Objective: Can you return, word for word, the lines starting at the one that contains "Open System Events calendar icon" and ending with the last of the lines, both included?

Lines on finding words and elements
#####

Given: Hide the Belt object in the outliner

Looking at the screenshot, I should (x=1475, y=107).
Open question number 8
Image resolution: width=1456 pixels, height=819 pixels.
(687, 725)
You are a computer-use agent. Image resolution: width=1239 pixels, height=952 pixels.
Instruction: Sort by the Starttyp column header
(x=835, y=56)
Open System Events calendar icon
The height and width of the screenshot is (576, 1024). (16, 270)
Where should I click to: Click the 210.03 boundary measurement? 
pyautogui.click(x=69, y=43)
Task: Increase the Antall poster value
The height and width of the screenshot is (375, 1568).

#####

Solution to this task:
Open System Events calendar icon
The height and width of the screenshot is (576, 1024). (16, 270)
Where should I click to: Click the 210.03 boundary measurement? 
pyautogui.click(x=69, y=43)
Task: Increase the Antall poster value
The height and width of the screenshot is (375, 1568).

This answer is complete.